Mindset – to Fulfill our Potential: the Hungarian Adaptation of Mindset-Questionnaire and its Relevance in Talent Development Paper
Author(s): Szilvia Peter-Szarka (University of Debrecen, Hungary)
In the past few decades positive psychology became very popular in psychology, putting emphasis on self-actualization and continuous growth. At the same time motivational research also revealed the importance of intrinsic drives and the need for autonomy, relation and competence. Dweck’s mindset-theory can be interpreted within this framework and shows how a simple idea about the brain can create a love of learning and perseverance. People with a Fixed mindset believe that their basic qualities, like their intelligence or talent, are simply fixed traits. They may also believe that talent alone creates success—without effort. In a Growth mindset, people believe that their most basic abilities can be developed through dedication and hard work—brains and talent are just the starting point. This view creates a love of learning and a resilience that is essential for great accomplishment.
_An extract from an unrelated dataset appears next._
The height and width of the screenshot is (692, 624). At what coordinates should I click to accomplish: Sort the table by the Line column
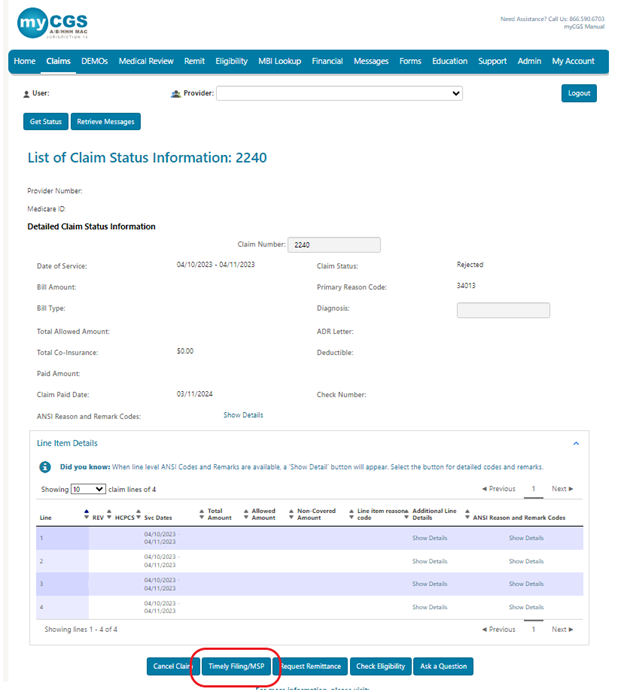click(x=86, y=513)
Skill development, trust in continuous growth, motivation and effort are key elements of talent development, too. Realizing its importance, a research group of the University of Debrecen, Hungary decided to provide research-based data to verify the relevance of the mindset-theory. As a first step, the 4-item Mindset-questionnaire for adults was translated and the first statistical analysis was made to confirm its reliability an validity. This presentation introduces the initial measurement properties of the Hungarian Mindset Questionnaire as completed by 200 persons, together with Rotters’s Locus of Control questionnaire, Duckworth’s Short Grit Scale and the Openness scale of the NEO-PI questionnaire.
The presentation shows, 1) why mindset theory can be used as a basis for motivational practices, including also some critical remarks to problematic elements of the theory, introduces (2) recent findings about the reliability and validity of the Hungarian version of the Mindset-questionnaire and explains, (3) why mindset can be a key question in talent development and in fulfilling our potential.